**** SOURCE DATA ****
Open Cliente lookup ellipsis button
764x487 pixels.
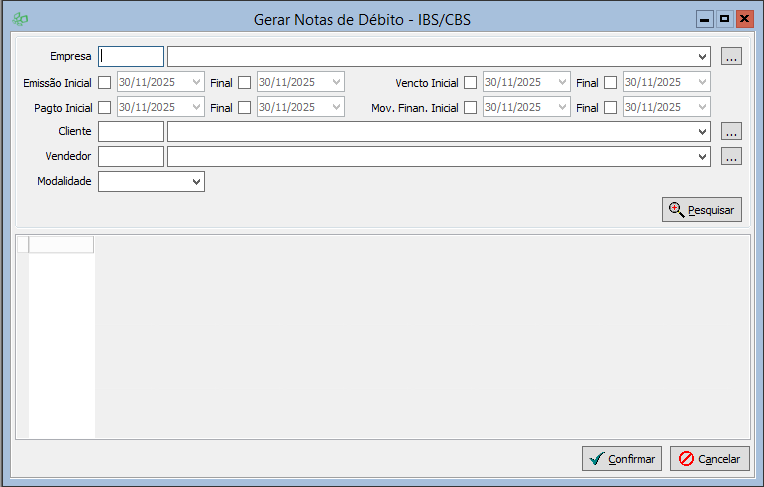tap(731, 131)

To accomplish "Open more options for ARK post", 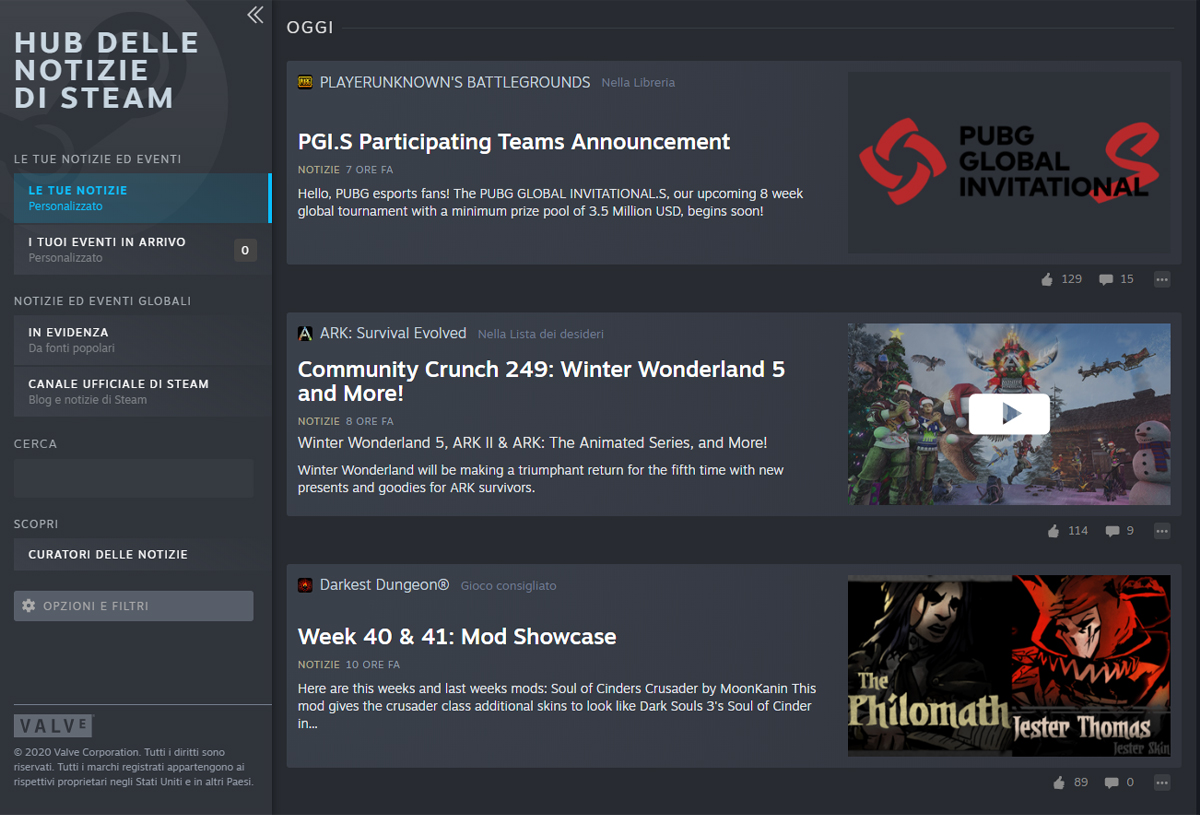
****
**** SOURCE DATA ****
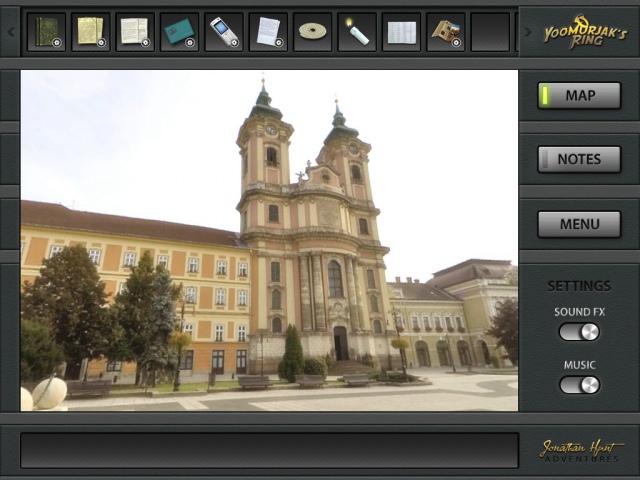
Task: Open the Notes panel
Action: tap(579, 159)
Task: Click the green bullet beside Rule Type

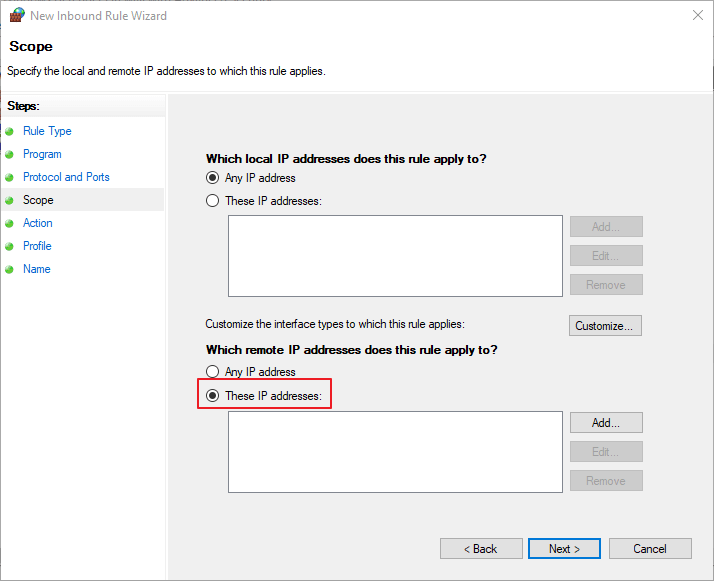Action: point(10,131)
****
WHAT TO WORK ON: Update everything from the line containing "Open Cliente lookup ellipsis button" down to the line containing "tap(731, 131)" in the listing, putting "three-dot" in place of "ellipsis" and changing nothing else. Leave the pictures out of your answer.

REPLY:
Open Cliente lookup three-dot button
764x487 pixels.
tap(731, 131)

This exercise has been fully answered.